[Excerpts from a dataset]
*** Begin section ***

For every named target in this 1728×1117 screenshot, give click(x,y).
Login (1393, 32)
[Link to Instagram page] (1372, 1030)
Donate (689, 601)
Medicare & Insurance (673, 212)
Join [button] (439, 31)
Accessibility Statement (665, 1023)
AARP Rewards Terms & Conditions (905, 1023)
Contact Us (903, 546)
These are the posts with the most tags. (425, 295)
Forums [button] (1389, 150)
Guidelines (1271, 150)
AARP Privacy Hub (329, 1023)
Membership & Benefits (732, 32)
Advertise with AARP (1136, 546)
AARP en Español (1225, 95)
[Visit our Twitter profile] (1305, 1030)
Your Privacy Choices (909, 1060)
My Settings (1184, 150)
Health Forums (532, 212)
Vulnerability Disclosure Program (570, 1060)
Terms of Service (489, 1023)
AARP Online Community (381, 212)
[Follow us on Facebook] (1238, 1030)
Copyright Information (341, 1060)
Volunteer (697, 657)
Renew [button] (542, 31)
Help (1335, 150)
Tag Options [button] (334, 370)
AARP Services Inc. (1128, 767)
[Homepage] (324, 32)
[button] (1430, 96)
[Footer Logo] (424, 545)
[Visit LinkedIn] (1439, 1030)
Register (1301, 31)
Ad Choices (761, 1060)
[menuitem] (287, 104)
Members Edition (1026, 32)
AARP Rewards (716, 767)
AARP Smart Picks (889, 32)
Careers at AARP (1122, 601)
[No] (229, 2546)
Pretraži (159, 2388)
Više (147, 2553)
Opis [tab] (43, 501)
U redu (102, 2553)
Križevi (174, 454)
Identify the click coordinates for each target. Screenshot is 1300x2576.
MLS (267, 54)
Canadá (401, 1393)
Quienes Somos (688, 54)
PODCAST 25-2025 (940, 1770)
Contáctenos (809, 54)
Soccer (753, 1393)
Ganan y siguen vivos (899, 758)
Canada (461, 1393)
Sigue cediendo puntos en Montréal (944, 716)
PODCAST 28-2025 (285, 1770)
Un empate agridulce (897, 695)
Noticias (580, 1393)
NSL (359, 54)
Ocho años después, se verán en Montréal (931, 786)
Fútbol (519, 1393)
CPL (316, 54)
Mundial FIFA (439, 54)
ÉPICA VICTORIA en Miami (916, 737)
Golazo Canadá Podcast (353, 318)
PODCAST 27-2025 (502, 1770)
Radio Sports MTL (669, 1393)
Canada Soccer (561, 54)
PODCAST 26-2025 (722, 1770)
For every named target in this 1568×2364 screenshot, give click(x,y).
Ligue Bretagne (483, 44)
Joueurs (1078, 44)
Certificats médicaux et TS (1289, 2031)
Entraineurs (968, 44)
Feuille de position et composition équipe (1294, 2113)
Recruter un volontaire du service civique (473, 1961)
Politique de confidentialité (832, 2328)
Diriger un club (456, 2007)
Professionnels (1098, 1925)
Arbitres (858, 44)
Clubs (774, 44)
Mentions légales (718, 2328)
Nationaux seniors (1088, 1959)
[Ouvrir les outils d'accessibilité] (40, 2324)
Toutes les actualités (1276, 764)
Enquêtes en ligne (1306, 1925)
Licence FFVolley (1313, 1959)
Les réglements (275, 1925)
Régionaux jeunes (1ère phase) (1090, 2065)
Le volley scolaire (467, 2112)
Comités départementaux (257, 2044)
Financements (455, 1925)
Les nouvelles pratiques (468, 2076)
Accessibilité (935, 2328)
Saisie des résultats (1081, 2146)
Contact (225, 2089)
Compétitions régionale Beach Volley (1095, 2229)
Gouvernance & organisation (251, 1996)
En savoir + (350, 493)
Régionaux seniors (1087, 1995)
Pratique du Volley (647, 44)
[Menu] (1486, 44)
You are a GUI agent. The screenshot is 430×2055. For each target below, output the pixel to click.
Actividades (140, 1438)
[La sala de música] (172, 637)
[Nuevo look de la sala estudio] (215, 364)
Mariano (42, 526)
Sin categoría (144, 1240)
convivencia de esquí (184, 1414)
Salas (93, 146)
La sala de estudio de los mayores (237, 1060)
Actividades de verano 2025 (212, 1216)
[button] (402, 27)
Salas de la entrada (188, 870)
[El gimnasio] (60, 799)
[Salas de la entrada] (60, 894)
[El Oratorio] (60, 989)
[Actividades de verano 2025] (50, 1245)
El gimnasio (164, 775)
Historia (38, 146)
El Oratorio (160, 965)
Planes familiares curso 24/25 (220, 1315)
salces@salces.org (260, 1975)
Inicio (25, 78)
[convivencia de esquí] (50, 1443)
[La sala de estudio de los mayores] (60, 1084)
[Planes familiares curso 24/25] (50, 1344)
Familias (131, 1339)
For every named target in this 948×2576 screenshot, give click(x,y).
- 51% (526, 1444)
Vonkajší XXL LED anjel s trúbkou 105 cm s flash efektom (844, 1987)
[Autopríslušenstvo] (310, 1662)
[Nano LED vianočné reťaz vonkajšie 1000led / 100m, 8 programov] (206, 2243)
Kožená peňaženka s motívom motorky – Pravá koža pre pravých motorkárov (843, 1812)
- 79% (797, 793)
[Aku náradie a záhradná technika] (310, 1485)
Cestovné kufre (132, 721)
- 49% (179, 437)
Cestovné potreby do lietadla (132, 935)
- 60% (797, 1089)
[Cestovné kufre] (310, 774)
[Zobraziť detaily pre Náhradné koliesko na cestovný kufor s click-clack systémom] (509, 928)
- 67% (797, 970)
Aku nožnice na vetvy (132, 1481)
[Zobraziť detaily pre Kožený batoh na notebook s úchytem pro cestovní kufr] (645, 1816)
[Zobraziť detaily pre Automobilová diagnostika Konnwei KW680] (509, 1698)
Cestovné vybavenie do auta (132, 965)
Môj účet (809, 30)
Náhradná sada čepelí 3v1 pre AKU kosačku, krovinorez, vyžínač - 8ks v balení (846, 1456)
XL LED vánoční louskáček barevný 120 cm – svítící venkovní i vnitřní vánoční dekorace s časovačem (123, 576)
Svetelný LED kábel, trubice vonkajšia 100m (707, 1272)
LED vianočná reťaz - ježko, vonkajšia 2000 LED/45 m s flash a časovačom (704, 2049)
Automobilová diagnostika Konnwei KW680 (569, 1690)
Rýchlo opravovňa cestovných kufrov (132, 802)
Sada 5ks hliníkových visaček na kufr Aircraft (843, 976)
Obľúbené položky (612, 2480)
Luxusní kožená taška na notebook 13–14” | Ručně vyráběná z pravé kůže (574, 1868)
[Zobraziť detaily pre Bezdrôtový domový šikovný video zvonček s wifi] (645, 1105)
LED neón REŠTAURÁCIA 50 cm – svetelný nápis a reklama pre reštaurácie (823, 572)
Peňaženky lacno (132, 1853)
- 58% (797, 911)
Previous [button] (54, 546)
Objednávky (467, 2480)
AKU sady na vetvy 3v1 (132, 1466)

*** End section ***

### WORK INSTRUCTIONS
In the entries above, the lines from the one bearing "My Settings (1184, 150)" up to and including the one bearing "Canada (461, 1393)" should be transcribed exactly; no other line is wanted.

### REPLY
My Settings (1184, 150)
Health Forums (532, 212)
Vulnerability Disclosure Program (570, 1060)
Terms of Service (489, 1023)
AARP Online Community (381, 212)
[Follow us on Facebook] (1238, 1030)
Copyright Information (341, 1060)
Volunteer (697, 657)
Renew [button] (542, 31)
Help (1335, 150)
Tag Options [button] (334, 370)
AARP Services Inc. (1128, 767)
[Homepage] (324, 32)
[button] (1430, 96)
[Footer Logo] (424, 545)
[Visit LinkedIn] (1439, 1030)
Register (1301, 31)
Ad Choices (761, 1060)
[menuitem] (287, 104)
Members Edition (1026, 32)
AARP Rewards (716, 767)
AARP Smart Picks (889, 32)
Careers at AARP (1122, 601)
[No] (229, 2546)
Pretraži (159, 2388)
Više (147, 2553)
Opis [tab] (43, 501)
U redu (102, 2553)
Križevi (174, 454)
Identify the click coordinates for each target. Screenshot is 1300x2576.
MLS (267, 54)
Canadá (401, 1393)
Quienes Somos (688, 54)
PODCAST 25-2025 (940, 1770)
Contáctenos (809, 54)
Soccer (753, 1393)
Ganan y siguen vivos (899, 758)
Canada (461, 1393)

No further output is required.